[Stored dataset items]
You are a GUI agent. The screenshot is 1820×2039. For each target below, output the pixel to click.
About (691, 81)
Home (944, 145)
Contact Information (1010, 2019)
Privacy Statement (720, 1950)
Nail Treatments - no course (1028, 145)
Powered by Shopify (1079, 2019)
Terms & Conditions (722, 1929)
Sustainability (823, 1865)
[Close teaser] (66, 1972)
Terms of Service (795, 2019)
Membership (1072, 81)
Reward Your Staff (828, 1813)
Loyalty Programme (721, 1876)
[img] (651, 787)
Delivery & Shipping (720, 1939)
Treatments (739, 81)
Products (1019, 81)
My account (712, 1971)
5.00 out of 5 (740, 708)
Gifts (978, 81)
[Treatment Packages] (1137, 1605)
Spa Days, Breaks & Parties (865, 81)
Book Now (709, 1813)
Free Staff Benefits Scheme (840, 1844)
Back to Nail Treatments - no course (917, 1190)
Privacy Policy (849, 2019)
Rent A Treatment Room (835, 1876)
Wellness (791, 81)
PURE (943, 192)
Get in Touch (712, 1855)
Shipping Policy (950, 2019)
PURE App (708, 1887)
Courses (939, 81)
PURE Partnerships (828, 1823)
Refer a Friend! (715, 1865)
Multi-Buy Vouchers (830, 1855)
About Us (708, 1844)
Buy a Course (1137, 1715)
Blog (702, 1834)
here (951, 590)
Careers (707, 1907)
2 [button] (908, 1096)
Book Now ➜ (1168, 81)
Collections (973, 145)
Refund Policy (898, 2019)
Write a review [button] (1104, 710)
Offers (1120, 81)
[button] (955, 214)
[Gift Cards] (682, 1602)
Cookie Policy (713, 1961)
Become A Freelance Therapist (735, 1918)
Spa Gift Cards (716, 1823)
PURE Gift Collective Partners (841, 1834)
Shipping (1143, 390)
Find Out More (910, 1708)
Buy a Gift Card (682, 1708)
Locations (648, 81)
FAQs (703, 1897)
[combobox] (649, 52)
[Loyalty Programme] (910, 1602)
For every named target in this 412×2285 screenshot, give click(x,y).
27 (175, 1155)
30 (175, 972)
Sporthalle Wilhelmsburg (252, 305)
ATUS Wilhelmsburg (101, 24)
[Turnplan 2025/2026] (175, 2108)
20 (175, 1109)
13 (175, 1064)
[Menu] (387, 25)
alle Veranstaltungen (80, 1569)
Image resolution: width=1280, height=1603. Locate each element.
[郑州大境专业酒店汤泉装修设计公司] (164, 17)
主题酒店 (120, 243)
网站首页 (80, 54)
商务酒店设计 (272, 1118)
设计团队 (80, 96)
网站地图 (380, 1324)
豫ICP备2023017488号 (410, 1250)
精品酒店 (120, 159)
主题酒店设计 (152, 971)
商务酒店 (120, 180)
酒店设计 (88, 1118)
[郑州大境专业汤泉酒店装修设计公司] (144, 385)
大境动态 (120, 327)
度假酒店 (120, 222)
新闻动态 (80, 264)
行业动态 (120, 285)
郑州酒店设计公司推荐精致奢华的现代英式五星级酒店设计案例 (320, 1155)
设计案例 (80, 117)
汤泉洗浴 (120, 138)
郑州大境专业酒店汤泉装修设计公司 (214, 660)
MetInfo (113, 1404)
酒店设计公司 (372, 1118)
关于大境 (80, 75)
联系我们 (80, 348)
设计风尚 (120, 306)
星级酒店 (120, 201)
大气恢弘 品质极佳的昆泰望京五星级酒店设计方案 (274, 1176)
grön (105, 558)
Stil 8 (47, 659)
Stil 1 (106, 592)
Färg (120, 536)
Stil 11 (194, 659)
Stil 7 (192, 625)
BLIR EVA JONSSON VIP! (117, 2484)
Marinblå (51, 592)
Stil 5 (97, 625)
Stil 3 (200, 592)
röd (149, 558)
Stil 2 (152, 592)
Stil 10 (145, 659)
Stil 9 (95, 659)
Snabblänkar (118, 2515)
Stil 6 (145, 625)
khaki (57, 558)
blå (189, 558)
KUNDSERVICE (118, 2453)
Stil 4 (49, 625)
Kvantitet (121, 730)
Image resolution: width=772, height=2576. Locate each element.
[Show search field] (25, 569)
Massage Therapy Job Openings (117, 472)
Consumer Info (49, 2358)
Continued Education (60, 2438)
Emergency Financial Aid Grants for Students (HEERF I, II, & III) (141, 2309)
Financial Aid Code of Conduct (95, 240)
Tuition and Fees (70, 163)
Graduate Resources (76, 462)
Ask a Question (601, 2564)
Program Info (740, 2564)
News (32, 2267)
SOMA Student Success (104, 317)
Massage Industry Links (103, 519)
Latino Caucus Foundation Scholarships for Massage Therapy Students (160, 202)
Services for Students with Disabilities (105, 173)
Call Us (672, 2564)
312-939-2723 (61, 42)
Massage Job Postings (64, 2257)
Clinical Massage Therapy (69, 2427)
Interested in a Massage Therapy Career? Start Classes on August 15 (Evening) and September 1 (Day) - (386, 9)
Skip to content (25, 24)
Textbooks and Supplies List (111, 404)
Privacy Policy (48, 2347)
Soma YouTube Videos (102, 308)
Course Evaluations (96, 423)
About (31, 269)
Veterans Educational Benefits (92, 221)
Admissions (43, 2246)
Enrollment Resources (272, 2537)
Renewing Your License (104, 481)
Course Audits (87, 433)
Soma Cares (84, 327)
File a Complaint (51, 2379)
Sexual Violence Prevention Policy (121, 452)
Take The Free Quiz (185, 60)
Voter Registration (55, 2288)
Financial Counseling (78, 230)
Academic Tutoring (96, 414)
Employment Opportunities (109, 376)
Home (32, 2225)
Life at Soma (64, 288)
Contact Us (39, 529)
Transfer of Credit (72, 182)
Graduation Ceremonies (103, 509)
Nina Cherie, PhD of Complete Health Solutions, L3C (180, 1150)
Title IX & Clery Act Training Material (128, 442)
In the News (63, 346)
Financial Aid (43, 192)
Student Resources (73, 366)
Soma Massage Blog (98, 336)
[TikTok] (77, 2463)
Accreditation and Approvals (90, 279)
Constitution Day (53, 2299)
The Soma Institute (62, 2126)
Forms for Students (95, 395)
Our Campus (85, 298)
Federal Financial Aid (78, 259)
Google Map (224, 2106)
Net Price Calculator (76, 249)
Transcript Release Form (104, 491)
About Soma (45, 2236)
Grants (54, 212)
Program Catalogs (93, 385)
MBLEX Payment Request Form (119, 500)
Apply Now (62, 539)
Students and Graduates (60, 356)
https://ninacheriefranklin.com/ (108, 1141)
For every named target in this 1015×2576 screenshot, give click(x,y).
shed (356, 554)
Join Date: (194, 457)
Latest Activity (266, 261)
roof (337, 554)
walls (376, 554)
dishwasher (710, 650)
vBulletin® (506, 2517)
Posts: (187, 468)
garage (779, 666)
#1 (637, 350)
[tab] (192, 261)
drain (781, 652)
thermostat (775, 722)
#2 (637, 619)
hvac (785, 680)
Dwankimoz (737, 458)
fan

◆ **Required action**
A word-for-word restatement of every record above is expected.

◆ **Response area**
You are a GUI agent. The screenshot is 1820×2039. For each target below, output the pixel to click.
About (691, 81)
Home (944, 145)
Contact Information (1010, 2019)
Privacy Statement (720, 1950)
Nail Treatments - no course (1028, 145)
Powered by Shopify (1079, 2019)
Terms & Conditions (722, 1929)
Sustainability (823, 1865)
[Close teaser] (66, 1972)
Terms of Service (795, 2019)
Membership (1072, 81)
Reward Your Staff (828, 1813)
Loyalty Programme (721, 1876)
[img] (651, 787)
Delivery & Shipping (720, 1939)
Treatments (739, 81)
Products (1019, 81)
My account (712, 1971)
5.00 out of 5 (740, 708)
Gifts (978, 81)
[Treatment Packages] (1137, 1605)
Spa Days, Breaks & Parties (865, 81)
Book Now (709, 1813)
Free Staff Benefits Scheme (840, 1844)
Back to Nail Treatments - no course (917, 1190)
Privacy Policy (849, 2019)
Rent A Treatment Room (835, 1876)
Wellness (791, 81)
PURE (943, 192)
Get in Touch (712, 1855)
Shipping Policy (950, 2019)
PURE App (708, 1887)
Courses (939, 81)
PURE Partnerships (828, 1823)
Refer a Friend! (715, 1865)
Multi-Buy Vouchers (830, 1855)
About Us (708, 1844)
Buy a Course (1137, 1715)
Blog (702, 1834)
here (951, 590)
Careers (707, 1907)
2 [button] (908, 1096)
Book Now ➜ (1168, 81)
Collections (973, 145)
Refund Policy (898, 2019)
Write a review [button] (1104, 710)
Offers (1120, 81)
[button] (955, 214)
[Gift Cards] (682, 1602)
Cookie Policy (713, 1961)
Become A Freelance Therapist (735, 1918)
Spa Gift Cards (716, 1823)
PURE Gift Collective Partners (841, 1834)
Shipping (1143, 390)
Find Out More (910, 1708)
Buy a Gift Card (682, 1708)
Locations (648, 81)
FAQs (703, 1897)
[combobox] (649, 52)
[Loyalty Programme] (910, 1602)
For every named target in this 412×2285 screenshot, give click(x,y).
27 (175, 1155)
30 (175, 972)
Sporthalle Wilhelmsburg (252, 305)
ATUS Wilhelmsburg (101, 24)
[Turnplan 2025/2026] (175, 2108)
20 (175, 1109)
13 (175, 1064)
[Menu] (387, 25)
alle Veranstaltungen (80, 1569)
Image resolution: width=1280, height=1603. Locate each element.
[郑州大境专业酒店汤泉装修设计公司] (164, 17)
主题酒店 (120, 243)
网站首页 (80, 54)
商务酒店设计 (272, 1118)
设计团队 (80, 96)
网站地图 (380, 1324)
豫ICP备2023017488号 (410, 1250)
精品酒店 (120, 159)
主题酒店设计 (152, 971)
商务酒店 (120, 180)
酒店设计 (88, 1118)
[郑州大境专业汤泉酒店装修设计公司] (144, 385)
大境动态 (120, 327)
度假酒店 (120, 222)
新闻动态 (80, 264)
行业动态 (120, 285)
郑州酒店设计公司推荐精致奢华的现代英式五星级酒店设计案例 (320, 1155)
设计案例 (80, 117)
汤泉洗浴 (120, 138)
郑州大境专业酒店汤泉装修设计公司 (214, 660)
MetInfo (113, 1404)
酒店设计公司 (372, 1118)
关于大境 (80, 75)
联系我们 (80, 348)
设计风尚 (120, 306)
星级酒店 (120, 201)
大气恢弘 品质极佳的昆泰望京五星级酒店设计方案 (274, 1176)
grön (105, 558)
Stil 8 (47, 659)
Stil 1 (106, 592)
Färg (120, 536)
Stil 11 (194, 659)
Stil 7 (192, 625)
BLIR EVA JONSSON VIP! (117, 2484)
Marinblå (51, 592)
Stil 5 (97, 625)
Stil 3 (200, 592)
röd (149, 558)
Stil 2 (152, 592)
Stil 10 (145, 659)
Stil 9 (95, 659)
Snabblänkar (118, 2515)
Stil 6 (145, 625)
khaki (57, 558)
blå (189, 558)
KUNDSERVICE (118, 2453)
Stil 4 (49, 625)
Kvantitet (121, 730)
Image resolution: width=772, height=2576. Locate each element.
[Show search field] (25, 569)
Massage Therapy Job Openings (117, 472)
Consumer Info (49, 2358)
Continued Education (60, 2438)
Emergency Financial Aid Grants for Students (HEERF I, II, & III) (141, 2309)
Financial Aid Code of Conduct (95, 240)
Tuition and Fees (70, 163)
Graduate Resources (76, 462)
Ask a Question (601, 2564)
Program Info (740, 2564)
News (32, 2267)
SOMA Student Success (104, 317)
Massage Industry Links (103, 519)
Latino Caucus Foundation Scholarships for Massage Therapy Students (160, 202)
Services for Students with Disabilities (105, 173)
Call Us (672, 2564)
312-939-2723 (61, 42)
Massage Job Postings (64, 2257)
Clinical Massage Therapy (69, 2427)
Interested in a Massage Therapy Career? Start Classes on August 15 (Evening) and September 1 (Day) - (386, 9)
Skip to content (25, 24)
Textbooks and Supplies List (111, 404)
Privacy Policy (48, 2347)
Soma YouTube Videos (102, 308)
Course Evaluations (96, 423)
About (31, 269)
Veterans Educational Benefits (92, 221)
Admissions (43, 2246)
Enrollment Resources (272, 2537)
Renewing Your License (104, 481)
Course Audits (87, 433)
Soma Cares (84, 327)
File a Complaint (51, 2379)
Sexual Violence Prevention Policy (121, 452)
Take The Free Quiz (185, 60)
Voter Registration (55, 2288)
Financial Counseling (78, 230)
Academic Tutoring (96, 414)
Employment Opportunities (109, 376)
Home (32, 2225)
Life at Soma (64, 288)
Contact Us (39, 529)
Transfer of Credit (72, 182)
Graduation Ceremonies (103, 509)
Nina Cherie, PhD of Complete Health Solutions, L3C (180, 1150)
Title IX & Clery Act Training Material (128, 442)
In the News (63, 346)
Financial Aid (43, 192)
Student Resources (73, 366)
Soma Massage Blog (98, 336)
[TikTok] (77, 2463)
Accreditation and Approvals (90, 279)
Constitution Day (53, 2299)
The Soma Institute (62, 2126)
Forms for Students (95, 395)
Our Campus (85, 298)
Federal Financial Aid (78, 259)
Google Map (224, 2106)
Net Price Calculator (76, 249)
Transcript Release Form (104, 491)
About Soma (45, 2236)
Grants (54, 212)
Program Catalogs (93, 385)
MBLEX Payment Request Form (119, 500)
Apply Now (62, 539)
Students and Graduates (60, 356)
https://ninacheriefranklin.com/ (108, 1141)
For every named target in this 1015×2576 screenshot, give click(x,y).
shed (356, 554)
Join Date: (194, 457)
Latest Activity (266, 261)
roof (337, 554)
walls (376, 554)
dishwasher (710, 650)
vBulletin® (506, 2517)
Posts: (187, 468)
garage (779, 666)
#1 (637, 350)
[tab] (192, 261)
drain (781, 652)
thermostat (775, 722)
#2 (637, 619)
hvac (785, 680)
Dwankimoz (737, 458)
fan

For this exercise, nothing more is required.